Le Président de l’Assemblée nationale, Christophe Mboso N’kodia Pwanga, a reçu en audience, ce lundi 7 Mars 2022 en son cabinet de travail du Palais du peuple, le Président de la Commission Électorale Nationale Indépendante (CENI), Denis Kadima, qui était accompagné de tous les membres du bureau et de la plénière de cette institution citoyenne.
Au sortir de l’audience, le Président de la CENI a fait à la presse le compte-rendu de cette entrevue avec le Speaker de la Chambre basse du Parlement.

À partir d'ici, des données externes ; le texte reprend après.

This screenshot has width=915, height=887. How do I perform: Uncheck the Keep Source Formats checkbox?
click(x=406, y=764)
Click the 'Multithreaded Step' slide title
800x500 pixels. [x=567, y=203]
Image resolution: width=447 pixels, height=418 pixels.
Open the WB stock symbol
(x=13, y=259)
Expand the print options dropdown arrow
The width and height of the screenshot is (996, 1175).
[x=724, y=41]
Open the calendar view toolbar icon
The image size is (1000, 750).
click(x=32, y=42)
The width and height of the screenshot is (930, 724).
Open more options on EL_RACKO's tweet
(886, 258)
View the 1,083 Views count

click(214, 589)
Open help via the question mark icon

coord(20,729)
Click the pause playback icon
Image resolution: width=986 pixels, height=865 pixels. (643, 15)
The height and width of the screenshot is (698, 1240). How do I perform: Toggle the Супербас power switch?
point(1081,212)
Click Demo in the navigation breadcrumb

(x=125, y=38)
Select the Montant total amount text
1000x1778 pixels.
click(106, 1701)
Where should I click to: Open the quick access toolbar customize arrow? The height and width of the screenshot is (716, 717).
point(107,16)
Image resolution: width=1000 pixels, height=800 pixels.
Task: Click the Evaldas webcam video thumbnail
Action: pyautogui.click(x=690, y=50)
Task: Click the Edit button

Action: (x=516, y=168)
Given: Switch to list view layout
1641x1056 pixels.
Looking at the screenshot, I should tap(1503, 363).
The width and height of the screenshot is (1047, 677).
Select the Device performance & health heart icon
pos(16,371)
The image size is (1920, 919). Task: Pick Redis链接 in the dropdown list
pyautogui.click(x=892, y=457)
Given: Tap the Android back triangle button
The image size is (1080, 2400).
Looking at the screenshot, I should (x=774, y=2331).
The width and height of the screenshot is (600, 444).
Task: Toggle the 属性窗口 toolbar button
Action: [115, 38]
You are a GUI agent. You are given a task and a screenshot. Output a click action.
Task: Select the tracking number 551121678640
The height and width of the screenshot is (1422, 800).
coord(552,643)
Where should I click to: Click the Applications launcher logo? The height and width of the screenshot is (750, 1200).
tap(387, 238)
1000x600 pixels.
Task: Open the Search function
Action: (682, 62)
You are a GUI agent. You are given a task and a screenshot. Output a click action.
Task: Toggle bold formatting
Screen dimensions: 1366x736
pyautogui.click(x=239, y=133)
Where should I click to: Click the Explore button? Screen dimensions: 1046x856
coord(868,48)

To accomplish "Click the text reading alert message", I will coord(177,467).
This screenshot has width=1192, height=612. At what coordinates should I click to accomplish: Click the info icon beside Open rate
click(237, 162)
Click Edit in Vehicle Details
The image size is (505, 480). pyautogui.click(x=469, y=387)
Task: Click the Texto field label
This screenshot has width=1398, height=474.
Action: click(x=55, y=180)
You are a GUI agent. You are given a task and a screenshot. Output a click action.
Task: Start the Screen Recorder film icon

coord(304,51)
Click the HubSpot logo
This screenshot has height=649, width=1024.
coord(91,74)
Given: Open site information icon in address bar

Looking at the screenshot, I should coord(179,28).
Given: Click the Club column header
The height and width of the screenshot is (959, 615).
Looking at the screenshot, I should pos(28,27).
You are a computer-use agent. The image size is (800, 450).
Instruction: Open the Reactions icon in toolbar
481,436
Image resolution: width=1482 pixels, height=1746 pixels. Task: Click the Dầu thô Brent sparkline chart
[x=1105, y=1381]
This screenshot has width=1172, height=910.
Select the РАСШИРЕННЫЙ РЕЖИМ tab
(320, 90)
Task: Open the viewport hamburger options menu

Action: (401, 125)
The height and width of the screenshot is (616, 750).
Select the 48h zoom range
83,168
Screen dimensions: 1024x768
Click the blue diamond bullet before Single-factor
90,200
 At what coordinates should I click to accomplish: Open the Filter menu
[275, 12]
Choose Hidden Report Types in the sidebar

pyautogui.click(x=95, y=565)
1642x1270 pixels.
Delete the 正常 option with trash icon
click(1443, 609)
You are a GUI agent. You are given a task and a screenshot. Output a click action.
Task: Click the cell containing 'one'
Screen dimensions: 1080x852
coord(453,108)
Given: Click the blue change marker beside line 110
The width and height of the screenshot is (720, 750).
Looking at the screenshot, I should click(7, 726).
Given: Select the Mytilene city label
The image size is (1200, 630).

« Le message est clair. Nous sommes la Commission Électorale nationale indépendante qui travaillons pour un processus électoral de qualité. Et pour ce faire, nous ne le faisons pas seul. Nous collaborons avec plusieurs autres institutions. C’est pour cela, dans un récent passé, vous nous avez vus rencontrer le Chef de l’État, le Premier ministre. Et aujourd’hui, c’est le tour de venir voir le président de l’Assemblée nationale. Vous savez le rôle que cette institution joue, non seulement par rapport à notre désignation, mais aussi par rapport au travail proprement dit, notamment, toutes les questions liées à la loi. C’est à ce niveau que ça se fait et ce, dans ce cadre-là que nous sommes venus voir le Speaker de la Chambre basse du Parlement, pour discuter de la collaboration qu’il y aura entre les deux institutions. Vous savez sans doute que la CENI conseille le Parlement en matière électorale et puis, il y a bien des choses que l’on peut discuter avec les autorités parlementaires », a-t-il indiqué.
Et concernant l’arsenal juridique dont la Centrale électoral a besoin pour accomplir sa tâche, Denis Kadima a indiqué qu’aucune loi n’était en souffrance au niveau de l’Assemblée nationale mais qu’au cas où il y a des réformes ou une proposition de loi relative au processus électoral, son institution allait l’analyser à son niveau et en discuter avec l’Assemblée nationale.

« Nous espérons que, durant cette session de mars, une discussion devra avoir lieu et devons avancer jusqu’au point d’avoir les réformes, le cas échéant, parce que les réformes en soi ont un impact sur les opérations. Plus tôt ce fait, plus tôt on avance », a-t-il expliqué.
Sans juger le travail abattu par ses prédécesseurs, Denis Kadima n’a pas manqué d’évoquer les perspectives d’avenir pour la CENI.
« Je pense que ce que nous allons faire, c’est bâtir sur le bon travail qu’ils ont pu réaliser et nous-mêmes, nous allons innover là où il faut innover », a-t-il promis.